* _PROBLEM STATEMENT_:
The records follow. Retype them without a single change.

* _PROVIDED RECORDS_:

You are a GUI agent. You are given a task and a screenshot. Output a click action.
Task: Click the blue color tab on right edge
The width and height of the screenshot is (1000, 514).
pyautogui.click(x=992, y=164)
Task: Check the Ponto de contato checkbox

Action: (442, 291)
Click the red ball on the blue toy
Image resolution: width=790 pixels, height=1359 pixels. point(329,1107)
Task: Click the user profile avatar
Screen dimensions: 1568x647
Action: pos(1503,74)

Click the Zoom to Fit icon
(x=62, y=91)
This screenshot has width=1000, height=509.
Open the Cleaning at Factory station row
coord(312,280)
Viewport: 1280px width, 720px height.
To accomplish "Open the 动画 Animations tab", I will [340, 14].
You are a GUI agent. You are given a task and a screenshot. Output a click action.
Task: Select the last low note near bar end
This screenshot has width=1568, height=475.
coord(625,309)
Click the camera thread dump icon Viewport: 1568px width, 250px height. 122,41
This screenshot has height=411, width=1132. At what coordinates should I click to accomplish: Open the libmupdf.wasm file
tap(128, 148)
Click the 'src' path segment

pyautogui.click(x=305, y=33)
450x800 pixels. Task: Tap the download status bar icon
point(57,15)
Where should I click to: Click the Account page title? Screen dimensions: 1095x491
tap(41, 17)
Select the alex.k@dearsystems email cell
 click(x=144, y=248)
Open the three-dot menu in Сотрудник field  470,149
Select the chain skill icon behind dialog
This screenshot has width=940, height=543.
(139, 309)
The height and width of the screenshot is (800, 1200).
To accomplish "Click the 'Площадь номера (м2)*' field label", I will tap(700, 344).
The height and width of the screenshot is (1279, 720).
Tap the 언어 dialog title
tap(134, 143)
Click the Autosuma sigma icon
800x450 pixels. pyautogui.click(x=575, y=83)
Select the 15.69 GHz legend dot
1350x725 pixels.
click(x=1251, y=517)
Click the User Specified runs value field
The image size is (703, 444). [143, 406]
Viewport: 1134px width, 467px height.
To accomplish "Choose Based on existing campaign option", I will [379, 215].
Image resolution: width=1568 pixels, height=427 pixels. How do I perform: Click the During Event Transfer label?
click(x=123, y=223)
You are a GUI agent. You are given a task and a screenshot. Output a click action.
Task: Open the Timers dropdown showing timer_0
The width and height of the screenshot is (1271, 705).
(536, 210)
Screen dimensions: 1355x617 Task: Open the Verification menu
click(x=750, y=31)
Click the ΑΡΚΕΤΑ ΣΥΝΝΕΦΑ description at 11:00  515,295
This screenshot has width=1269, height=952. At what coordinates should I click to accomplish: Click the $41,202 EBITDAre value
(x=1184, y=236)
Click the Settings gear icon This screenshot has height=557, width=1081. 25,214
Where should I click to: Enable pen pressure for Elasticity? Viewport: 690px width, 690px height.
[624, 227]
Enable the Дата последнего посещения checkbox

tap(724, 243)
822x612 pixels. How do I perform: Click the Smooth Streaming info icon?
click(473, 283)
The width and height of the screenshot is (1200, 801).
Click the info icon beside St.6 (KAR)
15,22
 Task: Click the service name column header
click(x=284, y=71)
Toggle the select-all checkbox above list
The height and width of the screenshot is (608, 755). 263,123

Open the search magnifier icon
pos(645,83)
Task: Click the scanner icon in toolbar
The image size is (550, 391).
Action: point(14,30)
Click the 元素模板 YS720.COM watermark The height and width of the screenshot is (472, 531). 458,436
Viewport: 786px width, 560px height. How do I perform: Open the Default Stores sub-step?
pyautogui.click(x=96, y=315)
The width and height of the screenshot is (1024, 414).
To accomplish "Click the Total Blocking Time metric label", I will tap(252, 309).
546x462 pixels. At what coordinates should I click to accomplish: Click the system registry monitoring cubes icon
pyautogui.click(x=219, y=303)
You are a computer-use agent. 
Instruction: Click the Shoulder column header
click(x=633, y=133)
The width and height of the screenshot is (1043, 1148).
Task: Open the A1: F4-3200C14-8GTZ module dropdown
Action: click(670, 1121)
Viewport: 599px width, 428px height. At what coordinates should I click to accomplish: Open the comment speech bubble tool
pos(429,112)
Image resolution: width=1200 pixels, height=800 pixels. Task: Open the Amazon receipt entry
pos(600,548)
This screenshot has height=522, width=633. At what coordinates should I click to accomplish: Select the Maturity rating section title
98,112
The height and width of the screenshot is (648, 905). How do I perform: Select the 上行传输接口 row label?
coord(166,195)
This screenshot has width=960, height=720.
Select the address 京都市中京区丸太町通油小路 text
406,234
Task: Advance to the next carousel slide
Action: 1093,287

* _EXPECTED OUTPUT_:
You are a GUI agent. You are given a task and a screenshot. Output a click action.
Task: Click the blue color tab on right edge
The width and height of the screenshot is (1000, 514).
pyautogui.click(x=992, y=164)
Task: Check the Ponto de contato checkbox

Action: (442, 291)
Click the red ball on the blue toy
Image resolution: width=790 pixels, height=1359 pixels. point(329,1107)
Task: Click the user profile avatar
Screen dimensions: 1568x647
Action: pos(1503,74)

Click the Zoom to Fit icon
(x=62, y=91)
This screenshot has width=1000, height=509.
Open the Cleaning at Factory station row
coord(312,280)
Viewport: 1280px width, 720px height.
To accomplish "Open the 动画 Animations tab", I will [340, 14].
You are a GUI agent. You are given a task and a screenshot. Output a click action.
Task: Select the last low note near bar end
This screenshot has width=1568, height=475.
coord(625,309)
Click the camera thread dump icon Viewport: 1568px width, 250px height. 122,41
This screenshot has height=411, width=1132. At what coordinates should I click to accomplish: Open the libmupdf.wasm file
tap(128, 148)
Click the 'src' path segment

pyautogui.click(x=305, y=33)
450x800 pixels. Task: Tap the download status bar icon
point(57,15)
Where should I click to: Click the Account page title? Screen dimensions: 1095x491
tap(41, 17)
Select the alex.k@dearsystems email cell
 click(x=144, y=248)
Open the three-dot menu in Сотрудник field  470,149
Select the chain skill icon behind dialog
This screenshot has width=940, height=543.
(139, 309)
The height and width of the screenshot is (800, 1200).
To accomplish "Click the 'Площадь номера (м2)*' field label", I will tap(700, 344).
The height and width of the screenshot is (1279, 720).
Tap the 언어 dialog title
tap(134, 143)
Click the Autosuma sigma icon
800x450 pixels. pyautogui.click(x=575, y=83)
Select the 15.69 GHz legend dot
1350x725 pixels.
click(x=1251, y=517)
Click the User Specified runs value field
The image size is (703, 444). [143, 406]
Viewport: 1134px width, 467px height.
To accomplish "Choose Based on existing campaign option", I will [379, 215].
Image resolution: width=1568 pixels, height=427 pixels. How do I perform: Click the During Event Transfer label?
click(x=123, y=223)
You are a GUI agent. You are given a task and a screenshot. Output a click action.
Task: Open the Timers dropdown showing timer_0
The width and height of the screenshot is (1271, 705).
(536, 210)
Screen dimensions: 1355x617 Task: Open the Verification menu
click(x=750, y=31)
Click the ΑΡΚΕΤΑ ΣΥΝΝΕΦΑ description at 11:00  515,295
This screenshot has width=1269, height=952. At what coordinates should I click to accomplish: Click the $41,202 EBITDAre value
(x=1184, y=236)
Click the Settings gear icon This screenshot has height=557, width=1081. 25,214
Where should I click to: Enable pen pressure for Elasticity? Viewport: 690px width, 690px height.
[624, 227]
Enable the Дата последнего посещения checkbox

tap(724, 243)
822x612 pixels. How do I perform: Click the Smooth Streaming info icon?
click(473, 283)
The width and height of the screenshot is (1200, 801).
Click the info icon beside St.6 (KAR)
15,22
 Task: Click the service name column header
click(x=284, y=71)
Toggle the select-all checkbox above list
The height and width of the screenshot is (608, 755). 263,123

Open the search magnifier icon
pos(645,83)
Task: Click the scanner icon in toolbar
The image size is (550, 391).
Action: point(14,30)
Click the 元素模板 YS720.COM watermark The height and width of the screenshot is (472, 531). 458,436
Viewport: 786px width, 560px height. How do I perform: Open the Default Stores sub-step?
pyautogui.click(x=96, y=315)
The width and height of the screenshot is (1024, 414).
To accomplish "Click the Total Blocking Time metric label", I will tap(252, 309).
546x462 pixels. At what coordinates should I click to accomplish: Click the system registry monitoring cubes icon
pyautogui.click(x=219, y=303)
You are a computer-use agent. 
Instruction: Click the Shoulder column header
click(x=633, y=133)
The width and height of the screenshot is (1043, 1148).
Task: Open the A1: F4-3200C14-8GTZ module dropdown
Action: click(670, 1121)
Viewport: 599px width, 428px height. At what coordinates should I click to accomplish: Open the comment speech bubble tool
pos(429,112)
Image resolution: width=1200 pixels, height=800 pixels. Task: Open the Amazon receipt entry
pos(600,548)
This screenshot has height=522, width=633. At what coordinates should I click to accomplish: Select the Maturity rating section title
98,112
The height and width of the screenshot is (648, 905). How do I perform: Select the 上行传输接口 row label?
coord(166,195)
This screenshot has width=960, height=720.
Select the address 京都市中京区丸太町通油小路 text
406,234
Task: Advance to the next carousel slide
Action: 1093,287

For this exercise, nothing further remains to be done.